I AM trying to like yoga. So I go at it again and again. After attending eight or ten classes over the last eight or ten years and finding the other students insufferably enlightened, I have recently taken to watching DVDs in the comfort of my own home. Currently I am using a program called 5 Day Fit Yoga that promises to “make every day matter” and “transform your mind and body.” Who doesn’t want that?
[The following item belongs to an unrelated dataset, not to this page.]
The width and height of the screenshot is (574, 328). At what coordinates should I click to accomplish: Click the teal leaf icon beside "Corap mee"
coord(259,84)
Filmed in Hawaii, the opening sequence shows a man named Rod Stryker, the only American to have earned the title of Yogiraj from another teacher named Mani Finger, which would have been a great name for one of Tony Soprano’s boys. Anyway, Rod appears shirtless and wearing tights, sitting on a big rock against a backdrop of fluffy white clouds, an azure sky, breaking waves and distant green mountains. The whole scene is very picturesque, and Rod seems like a nice enough fellow. Determined, I move the coffee table out of the way and plunk down my purple yoga mat, ready to do whatever Rod says in order to get “strong and centered.” After stretching this way and hugging his knees and looking towards the sky and crossing one leg over the other and then stretching that way, he starts with the breathing, and I start hating him.
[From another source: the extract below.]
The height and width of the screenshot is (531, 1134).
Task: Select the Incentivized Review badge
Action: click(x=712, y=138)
Did you know that breathing in through one nostril and breathing out through both nostrils reduces stress and stimulates creativity and imagination? Me either. Time was I ran three or four miles a day and worked up a sweat. After doing that for 20 years I was diagnosed with an arthritic hip and told that continued running would land me in surgery. I replaced the running with thrice-weekly aerobics classes. Eventually more doctors said, “No impact, ever!” Now I’m busy closing off one nostril and breathing through the other. Just shoot me. Then shoot Rod.
—Andrea Rouda
Andrea Rouda blogs at The Daily Droid.
I love the timing of this post. I will soon be teaching a brand new (to this area) type of yoga that has been referred to as the yoga for people who hate yoga! Its name is Kaiut Yoga and it has very little to do with yoga ‘exercise”. Yoga was never intended to be exercise – it was intended to be an activity you do to stay limber and fully functional throughout your entire life – it really is intended to be more like part of your daily hygiene routine; like brushing your teeth for instance. You can read quite a bit about it online. I am hoping for a mid March beginning. You can follow me on FB or Instagram to find out the details when they are confirmed. But, I would love to invite you to a class once they are so you can discover the safe, relaxed environment you will create for your body and mind to heal and thrive. Kaiut Yoga is yoga for Every body!
Thanks, Bonnie. Sounds like a great offer!
Let Rod live, but I so completely understand yoga angst. Such a relief to know I’m not alone!